+++ EXTRACT +++

Skip to main content
Blog

How to extract LinkedIn post data

Use the LinkedIn posts scraper to extract public post text, IDs, dates, links, and images from exact LinkedIn post URLs.

ScrapersLinkedInApril 23, 2026
How to extract LinkedIn post data

The LinkedIn posts scraper extracts structured data from public LinkedIn post URLs. It returns post text, author IDs, post IDs, publish dates, embedded profile links, image URLs, and source URLs.

How to use this scraper

LinkedIn Posts Scraper job pipeline
The LinkedIn Posts Scraper job pipeline, from input to stored output.

ScrapeNow’s Extract LinkedIn post data scraper takes one input field. That field is the LinkedIn post URL.

The URL must start with https://www.linkedin.com/. Validate that before you submit batch jobs. Invalid LinkedIn URLs create failed rows and waste credits.

Step 1. Find the post URL

Open linkedin.com.

In the search bar, type a keyword, company name, or user name. For this example, use Universal Music Group.

LinkedIn search results highlighting Universal Music Group company card
Search for the company or person whose posts you want to extract
On the results page, open the company or user card.

Find the post you want to scrape. Click the ... button in the top right corner of the post. Then click Copy post URL.

LinkedIn Universal Music Group post three-dot menu Copy link to post
Click the three-dot menu on the post and select Copy post URL
The input should look like this:
{
  "url": "https://www.linkedin.com/posts/universalmusicgroup_an-evening-with-sollos-last-week-at-the-activity-7455024985502371849-7v88"
}

The scraper input screen uses the same field.

LinkedIn search suggesting Universal Music Group company results
Search the company on LinkedIn to open its page
Keep one URL per input object. If you submit a batch, send an array of input objects with the same schema.

Step 2. Run the API request

Use this Python script. Replace YOUR_API_KEY with your ScrapeNow API key.

The script starts a scraping job, polls until the job reaches a final state, downloads JSON results, and writes them to disk. Keep this pattern for production workers. It gives you one place to handle timeouts, retries, and result storage.

"""
Configuration:
    - Set SCRAPER_SLUG to the scraper you want to run.
    - Set SCRAPER_INPUTS to the list of input dicts matching that scraper's schema.
    - Set API_KEY to your scraper API key.
"""

import sys
import time
import json
import requests
import os

API_KEY = "YOUR_API_KEY"

SCRAPER_SLUG = "linkedin-posts-extract-by-url"

SCRAPER_INPUTS = [
    {
        "url": "https://www.linkedin.com/posts/universalmusicgroup_an-evening-with-sollos-last-week-at-the-activity-7455024985502371849-7v88"

+++

## WRITTEN PROBLEM A
In the listing, switch "test-point circle" to "test-point dot" in everything from the line containing "Screen dimensions: 757x1044 How do I perform: Click the topmost" down to the line containing "(x=876, y=318)", and return only those lines with no other changes.

+++ EXERCISE INPUT +++

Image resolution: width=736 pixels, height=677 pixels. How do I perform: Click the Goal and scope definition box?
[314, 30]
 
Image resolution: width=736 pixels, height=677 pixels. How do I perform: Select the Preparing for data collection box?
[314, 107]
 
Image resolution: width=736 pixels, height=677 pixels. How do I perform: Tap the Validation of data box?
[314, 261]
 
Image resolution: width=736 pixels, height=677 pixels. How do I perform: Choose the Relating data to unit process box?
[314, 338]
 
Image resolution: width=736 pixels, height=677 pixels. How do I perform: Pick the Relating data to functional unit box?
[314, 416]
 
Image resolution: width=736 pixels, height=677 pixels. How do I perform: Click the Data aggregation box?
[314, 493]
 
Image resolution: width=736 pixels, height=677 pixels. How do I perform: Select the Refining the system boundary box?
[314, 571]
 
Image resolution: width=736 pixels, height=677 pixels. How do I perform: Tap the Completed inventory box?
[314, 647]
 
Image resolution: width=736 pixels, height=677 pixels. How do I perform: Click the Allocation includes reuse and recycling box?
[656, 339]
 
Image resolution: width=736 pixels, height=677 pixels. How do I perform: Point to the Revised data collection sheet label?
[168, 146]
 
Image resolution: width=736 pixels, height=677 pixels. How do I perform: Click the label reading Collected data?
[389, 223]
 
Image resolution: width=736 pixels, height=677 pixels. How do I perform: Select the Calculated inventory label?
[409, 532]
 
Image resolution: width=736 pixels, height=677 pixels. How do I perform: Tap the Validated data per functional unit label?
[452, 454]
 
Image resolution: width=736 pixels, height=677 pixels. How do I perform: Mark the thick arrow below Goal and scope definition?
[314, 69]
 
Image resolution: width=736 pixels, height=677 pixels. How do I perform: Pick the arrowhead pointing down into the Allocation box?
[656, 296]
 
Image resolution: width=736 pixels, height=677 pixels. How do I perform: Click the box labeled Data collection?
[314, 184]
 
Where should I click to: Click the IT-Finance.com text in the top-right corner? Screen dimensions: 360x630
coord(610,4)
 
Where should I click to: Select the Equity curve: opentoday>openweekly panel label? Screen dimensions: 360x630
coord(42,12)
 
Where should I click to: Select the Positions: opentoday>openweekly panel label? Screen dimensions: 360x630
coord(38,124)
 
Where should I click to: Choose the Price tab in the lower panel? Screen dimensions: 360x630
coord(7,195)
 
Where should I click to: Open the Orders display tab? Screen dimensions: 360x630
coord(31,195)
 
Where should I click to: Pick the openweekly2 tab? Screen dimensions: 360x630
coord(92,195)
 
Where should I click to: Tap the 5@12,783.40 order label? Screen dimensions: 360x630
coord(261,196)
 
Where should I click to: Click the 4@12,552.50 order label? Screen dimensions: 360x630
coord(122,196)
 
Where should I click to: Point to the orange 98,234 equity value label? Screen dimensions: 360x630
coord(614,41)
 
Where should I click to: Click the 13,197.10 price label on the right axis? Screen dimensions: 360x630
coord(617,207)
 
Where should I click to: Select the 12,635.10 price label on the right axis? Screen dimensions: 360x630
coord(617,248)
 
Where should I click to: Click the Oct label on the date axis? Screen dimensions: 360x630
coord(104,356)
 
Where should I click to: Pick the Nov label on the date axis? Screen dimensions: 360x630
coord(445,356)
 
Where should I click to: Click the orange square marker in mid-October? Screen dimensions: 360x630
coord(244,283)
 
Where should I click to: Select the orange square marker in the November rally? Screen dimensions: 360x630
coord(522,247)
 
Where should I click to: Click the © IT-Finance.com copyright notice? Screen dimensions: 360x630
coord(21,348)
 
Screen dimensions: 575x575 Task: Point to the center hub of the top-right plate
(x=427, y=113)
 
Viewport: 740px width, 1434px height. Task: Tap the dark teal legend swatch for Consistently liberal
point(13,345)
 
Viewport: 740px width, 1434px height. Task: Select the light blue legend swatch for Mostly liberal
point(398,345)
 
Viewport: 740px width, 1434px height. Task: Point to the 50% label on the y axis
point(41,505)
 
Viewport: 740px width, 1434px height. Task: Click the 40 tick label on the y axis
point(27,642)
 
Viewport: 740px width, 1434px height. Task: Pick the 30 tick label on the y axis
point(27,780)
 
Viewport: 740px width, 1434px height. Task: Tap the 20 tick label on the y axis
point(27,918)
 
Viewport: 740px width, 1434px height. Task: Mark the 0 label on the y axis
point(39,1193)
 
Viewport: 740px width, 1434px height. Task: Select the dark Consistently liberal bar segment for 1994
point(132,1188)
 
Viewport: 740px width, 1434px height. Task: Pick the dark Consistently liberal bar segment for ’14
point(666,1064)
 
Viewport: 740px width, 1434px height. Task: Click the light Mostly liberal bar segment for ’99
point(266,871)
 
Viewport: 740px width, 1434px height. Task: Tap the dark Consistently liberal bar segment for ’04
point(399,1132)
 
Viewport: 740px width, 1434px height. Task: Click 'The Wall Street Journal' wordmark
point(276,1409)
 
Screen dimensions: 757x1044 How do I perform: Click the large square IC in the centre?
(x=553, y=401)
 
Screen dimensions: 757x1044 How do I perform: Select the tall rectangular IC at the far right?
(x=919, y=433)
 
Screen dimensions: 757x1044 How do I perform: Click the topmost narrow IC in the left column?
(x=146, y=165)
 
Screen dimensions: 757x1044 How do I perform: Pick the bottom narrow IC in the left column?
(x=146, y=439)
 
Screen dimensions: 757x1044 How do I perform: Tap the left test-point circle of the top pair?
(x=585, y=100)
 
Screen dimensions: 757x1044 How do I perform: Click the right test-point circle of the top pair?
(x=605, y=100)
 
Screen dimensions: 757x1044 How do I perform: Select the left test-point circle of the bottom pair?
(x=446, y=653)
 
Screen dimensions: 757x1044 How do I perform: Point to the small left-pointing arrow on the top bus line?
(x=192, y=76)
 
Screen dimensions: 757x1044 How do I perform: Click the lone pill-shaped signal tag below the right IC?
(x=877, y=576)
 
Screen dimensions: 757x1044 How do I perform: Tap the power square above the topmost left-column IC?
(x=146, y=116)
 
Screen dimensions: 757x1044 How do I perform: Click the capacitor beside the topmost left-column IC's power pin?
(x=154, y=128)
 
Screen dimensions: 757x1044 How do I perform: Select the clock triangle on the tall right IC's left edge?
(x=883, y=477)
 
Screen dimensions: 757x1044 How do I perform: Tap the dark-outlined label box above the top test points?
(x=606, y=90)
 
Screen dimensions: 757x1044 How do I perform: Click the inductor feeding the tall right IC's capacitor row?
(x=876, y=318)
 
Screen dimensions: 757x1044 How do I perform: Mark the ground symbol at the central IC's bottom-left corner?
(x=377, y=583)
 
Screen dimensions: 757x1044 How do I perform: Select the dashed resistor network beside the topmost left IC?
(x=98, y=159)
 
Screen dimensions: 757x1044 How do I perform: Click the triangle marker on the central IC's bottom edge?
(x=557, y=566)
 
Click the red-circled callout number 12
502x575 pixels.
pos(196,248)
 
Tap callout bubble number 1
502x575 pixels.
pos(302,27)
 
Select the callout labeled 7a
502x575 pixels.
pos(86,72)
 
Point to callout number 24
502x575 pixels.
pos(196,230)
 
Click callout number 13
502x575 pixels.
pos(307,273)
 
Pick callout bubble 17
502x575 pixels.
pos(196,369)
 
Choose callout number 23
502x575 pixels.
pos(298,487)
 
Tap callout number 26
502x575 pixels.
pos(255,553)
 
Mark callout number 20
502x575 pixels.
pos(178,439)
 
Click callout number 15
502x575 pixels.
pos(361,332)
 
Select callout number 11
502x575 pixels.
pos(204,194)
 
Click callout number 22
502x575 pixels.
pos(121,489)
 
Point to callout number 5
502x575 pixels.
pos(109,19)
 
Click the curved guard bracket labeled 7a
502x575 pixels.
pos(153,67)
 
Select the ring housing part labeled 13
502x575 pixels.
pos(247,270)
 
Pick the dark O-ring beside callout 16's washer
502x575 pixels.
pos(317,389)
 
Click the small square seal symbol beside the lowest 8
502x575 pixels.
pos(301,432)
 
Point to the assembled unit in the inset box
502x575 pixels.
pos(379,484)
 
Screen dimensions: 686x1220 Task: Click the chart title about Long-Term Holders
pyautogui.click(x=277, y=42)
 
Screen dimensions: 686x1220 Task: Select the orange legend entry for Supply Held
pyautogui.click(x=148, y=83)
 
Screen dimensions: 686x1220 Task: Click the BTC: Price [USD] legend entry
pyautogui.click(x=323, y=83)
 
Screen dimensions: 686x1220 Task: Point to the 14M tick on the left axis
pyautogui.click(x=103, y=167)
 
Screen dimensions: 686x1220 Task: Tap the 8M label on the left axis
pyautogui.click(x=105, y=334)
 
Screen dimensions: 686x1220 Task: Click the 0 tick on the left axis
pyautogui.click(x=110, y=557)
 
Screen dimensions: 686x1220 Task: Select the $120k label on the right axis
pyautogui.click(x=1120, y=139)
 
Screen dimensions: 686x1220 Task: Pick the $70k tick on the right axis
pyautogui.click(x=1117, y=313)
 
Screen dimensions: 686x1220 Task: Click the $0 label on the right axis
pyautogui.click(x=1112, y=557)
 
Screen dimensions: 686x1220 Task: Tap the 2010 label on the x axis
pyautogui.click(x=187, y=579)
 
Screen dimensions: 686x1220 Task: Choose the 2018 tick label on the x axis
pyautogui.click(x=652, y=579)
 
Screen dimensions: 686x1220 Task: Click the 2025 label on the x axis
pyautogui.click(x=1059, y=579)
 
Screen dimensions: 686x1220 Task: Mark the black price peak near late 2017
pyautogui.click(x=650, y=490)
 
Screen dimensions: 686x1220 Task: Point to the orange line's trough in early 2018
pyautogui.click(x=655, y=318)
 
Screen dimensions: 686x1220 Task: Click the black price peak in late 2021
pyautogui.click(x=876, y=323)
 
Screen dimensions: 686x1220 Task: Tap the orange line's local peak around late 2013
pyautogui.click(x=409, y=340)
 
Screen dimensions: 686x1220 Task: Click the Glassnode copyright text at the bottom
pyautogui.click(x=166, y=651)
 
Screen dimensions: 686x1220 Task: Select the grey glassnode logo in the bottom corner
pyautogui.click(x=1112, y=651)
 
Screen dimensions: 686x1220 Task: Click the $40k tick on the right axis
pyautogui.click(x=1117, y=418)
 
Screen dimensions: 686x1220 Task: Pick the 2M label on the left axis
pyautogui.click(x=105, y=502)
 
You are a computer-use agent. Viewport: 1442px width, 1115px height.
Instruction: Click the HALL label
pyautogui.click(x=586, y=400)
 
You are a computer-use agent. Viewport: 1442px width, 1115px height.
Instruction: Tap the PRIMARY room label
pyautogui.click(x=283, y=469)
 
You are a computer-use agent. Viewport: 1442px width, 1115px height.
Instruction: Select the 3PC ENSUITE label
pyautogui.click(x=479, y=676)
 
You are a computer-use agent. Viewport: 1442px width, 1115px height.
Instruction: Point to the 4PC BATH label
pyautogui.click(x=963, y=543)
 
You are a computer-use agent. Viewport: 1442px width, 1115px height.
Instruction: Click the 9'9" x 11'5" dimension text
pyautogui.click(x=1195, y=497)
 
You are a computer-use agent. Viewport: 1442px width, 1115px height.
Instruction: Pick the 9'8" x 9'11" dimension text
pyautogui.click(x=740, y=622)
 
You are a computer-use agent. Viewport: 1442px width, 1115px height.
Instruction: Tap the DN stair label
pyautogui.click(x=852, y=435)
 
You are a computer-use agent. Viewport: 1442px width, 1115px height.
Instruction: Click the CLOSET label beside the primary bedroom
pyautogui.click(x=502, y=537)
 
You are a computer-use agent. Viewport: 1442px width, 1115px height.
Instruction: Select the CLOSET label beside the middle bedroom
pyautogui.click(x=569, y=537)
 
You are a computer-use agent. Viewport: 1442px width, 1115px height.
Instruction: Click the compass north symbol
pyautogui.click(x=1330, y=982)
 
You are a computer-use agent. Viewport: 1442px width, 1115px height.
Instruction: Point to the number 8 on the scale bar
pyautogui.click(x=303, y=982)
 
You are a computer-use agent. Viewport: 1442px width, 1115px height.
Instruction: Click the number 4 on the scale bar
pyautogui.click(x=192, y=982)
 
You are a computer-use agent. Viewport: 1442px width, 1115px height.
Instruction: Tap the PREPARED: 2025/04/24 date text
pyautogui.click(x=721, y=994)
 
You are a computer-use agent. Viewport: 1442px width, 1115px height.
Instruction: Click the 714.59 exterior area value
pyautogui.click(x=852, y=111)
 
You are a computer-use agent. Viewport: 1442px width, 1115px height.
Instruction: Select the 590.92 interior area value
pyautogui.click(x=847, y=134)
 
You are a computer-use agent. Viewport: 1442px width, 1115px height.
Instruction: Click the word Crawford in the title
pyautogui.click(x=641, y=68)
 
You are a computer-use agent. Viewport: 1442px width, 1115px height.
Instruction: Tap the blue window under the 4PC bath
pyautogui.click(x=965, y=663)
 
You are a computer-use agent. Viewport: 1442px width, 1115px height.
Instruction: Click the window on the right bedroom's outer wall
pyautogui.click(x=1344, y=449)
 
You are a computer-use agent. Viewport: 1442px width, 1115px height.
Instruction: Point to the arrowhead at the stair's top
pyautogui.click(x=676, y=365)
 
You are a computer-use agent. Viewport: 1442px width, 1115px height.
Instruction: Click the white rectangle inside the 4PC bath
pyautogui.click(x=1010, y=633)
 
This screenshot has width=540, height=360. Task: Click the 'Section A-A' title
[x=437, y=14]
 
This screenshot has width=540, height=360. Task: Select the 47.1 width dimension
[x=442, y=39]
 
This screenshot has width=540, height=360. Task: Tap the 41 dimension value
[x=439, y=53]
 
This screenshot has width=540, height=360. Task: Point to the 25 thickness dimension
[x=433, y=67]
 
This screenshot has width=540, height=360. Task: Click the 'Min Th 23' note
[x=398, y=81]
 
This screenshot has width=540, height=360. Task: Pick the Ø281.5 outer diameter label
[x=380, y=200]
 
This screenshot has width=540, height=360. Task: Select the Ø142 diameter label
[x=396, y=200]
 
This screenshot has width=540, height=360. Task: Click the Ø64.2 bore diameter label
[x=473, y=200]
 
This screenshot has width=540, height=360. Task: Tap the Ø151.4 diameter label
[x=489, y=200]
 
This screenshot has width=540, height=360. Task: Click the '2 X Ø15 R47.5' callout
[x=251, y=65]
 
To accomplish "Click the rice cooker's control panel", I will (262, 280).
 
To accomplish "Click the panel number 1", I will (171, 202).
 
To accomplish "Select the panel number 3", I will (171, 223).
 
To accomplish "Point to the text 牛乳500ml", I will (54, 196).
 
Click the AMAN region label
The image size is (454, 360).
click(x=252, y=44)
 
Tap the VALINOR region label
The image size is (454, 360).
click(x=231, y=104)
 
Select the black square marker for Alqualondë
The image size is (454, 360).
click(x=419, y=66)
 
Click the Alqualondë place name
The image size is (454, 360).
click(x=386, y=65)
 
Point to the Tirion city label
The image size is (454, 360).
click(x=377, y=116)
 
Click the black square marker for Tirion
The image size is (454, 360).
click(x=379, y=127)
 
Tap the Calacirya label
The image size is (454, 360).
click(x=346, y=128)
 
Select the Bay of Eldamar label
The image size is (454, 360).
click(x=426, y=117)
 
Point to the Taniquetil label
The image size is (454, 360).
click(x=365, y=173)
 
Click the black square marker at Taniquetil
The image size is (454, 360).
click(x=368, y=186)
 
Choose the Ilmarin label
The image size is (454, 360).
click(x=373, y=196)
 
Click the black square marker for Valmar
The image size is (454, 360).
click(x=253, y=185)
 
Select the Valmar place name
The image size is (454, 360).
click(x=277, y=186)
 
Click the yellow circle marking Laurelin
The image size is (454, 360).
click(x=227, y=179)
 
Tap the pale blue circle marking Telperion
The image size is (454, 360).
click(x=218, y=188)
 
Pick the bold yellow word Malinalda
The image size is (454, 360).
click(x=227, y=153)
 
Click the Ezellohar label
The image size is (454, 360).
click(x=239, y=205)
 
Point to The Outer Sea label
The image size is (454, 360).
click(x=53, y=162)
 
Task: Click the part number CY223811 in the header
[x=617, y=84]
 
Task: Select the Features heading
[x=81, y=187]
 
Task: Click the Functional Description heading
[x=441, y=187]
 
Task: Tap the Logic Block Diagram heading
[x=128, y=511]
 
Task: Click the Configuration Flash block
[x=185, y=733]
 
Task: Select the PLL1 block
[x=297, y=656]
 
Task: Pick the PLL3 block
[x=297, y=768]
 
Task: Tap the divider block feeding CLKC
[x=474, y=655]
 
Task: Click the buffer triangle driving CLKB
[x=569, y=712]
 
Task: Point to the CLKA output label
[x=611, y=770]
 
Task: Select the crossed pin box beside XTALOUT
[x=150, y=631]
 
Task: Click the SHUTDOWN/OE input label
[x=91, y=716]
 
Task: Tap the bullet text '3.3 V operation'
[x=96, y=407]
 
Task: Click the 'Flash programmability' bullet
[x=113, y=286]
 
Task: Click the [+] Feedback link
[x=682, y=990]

+++

## WRITTEN PROBLEM B
Do these statements agree with the guide to extracting LinkedIn post data? Answer yes or no for each and quote the deciding words. (i) The scraper takes a single input field, the LinkedIn post URL. (ii) The URL must start with https://www.linkedin.com/. (iii) The Python script saves the downloaded results to a database.

## EXERCISE ANSWER A
Screen dimensions: 757x1044 How do I perform: Click the topmost narrow IC in the left column?
(x=146, y=165)
 
Screen dimensions: 757x1044 How do I perform: Pick the bottom narrow IC in the left column?
(x=146, y=439)
 
Screen dimensions: 757x1044 How do I perform: Tap the left test-point dot of the top pair?
(x=585, y=100)
 
Screen dimensions: 757x1044 How do I perform: Click the right test-point dot of the top pair?
(x=605, y=100)
 
Screen dimensions: 757x1044 How do I perform: Select the left test-point dot of the bottom pair?
(x=446, y=653)
 
Screen dimensions: 757x1044 How do I perform: Point to the small left-pointing arrow on the top bus line?
(x=192, y=76)
 
Screen dimensions: 757x1044 How do I perform: Click the lone pill-shaped signal tag below the right IC?
(x=877, y=576)
 
Screen dimensions: 757x1044 How do I perform: Tap the power square above the topmost left-column IC?
(x=146, y=116)
 
Screen dimensions: 757x1044 How do I perform: Click the capacitor beside the topmost left-column IC's power pin?
(x=154, y=128)
 
Screen dimensions: 757x1044 How do I perform: Select the clock triangle on the tall right IC's left edge?
(x=883, y=477)
 
Screen dimensions: 757x1044 How do I perform: Tap the dark-outlined label box above the top test points?
(x=606, y=90)
 
Screen dimensions: 757x1044 How do I perform: Click the inductor feeding the tall right IC's capacitor row?
(x=876, y=318)

## EXERCISE ANSWER B
(i) Yes: "ScrapeNow’s Extract LinkedIn post data scraper takes one input field. That field is the LinkedIn post URL."
(ii) Yes: "The URL must start with https://www.linkedin.com/."
(iii) No: "downloads JSON results, and writes them to disk."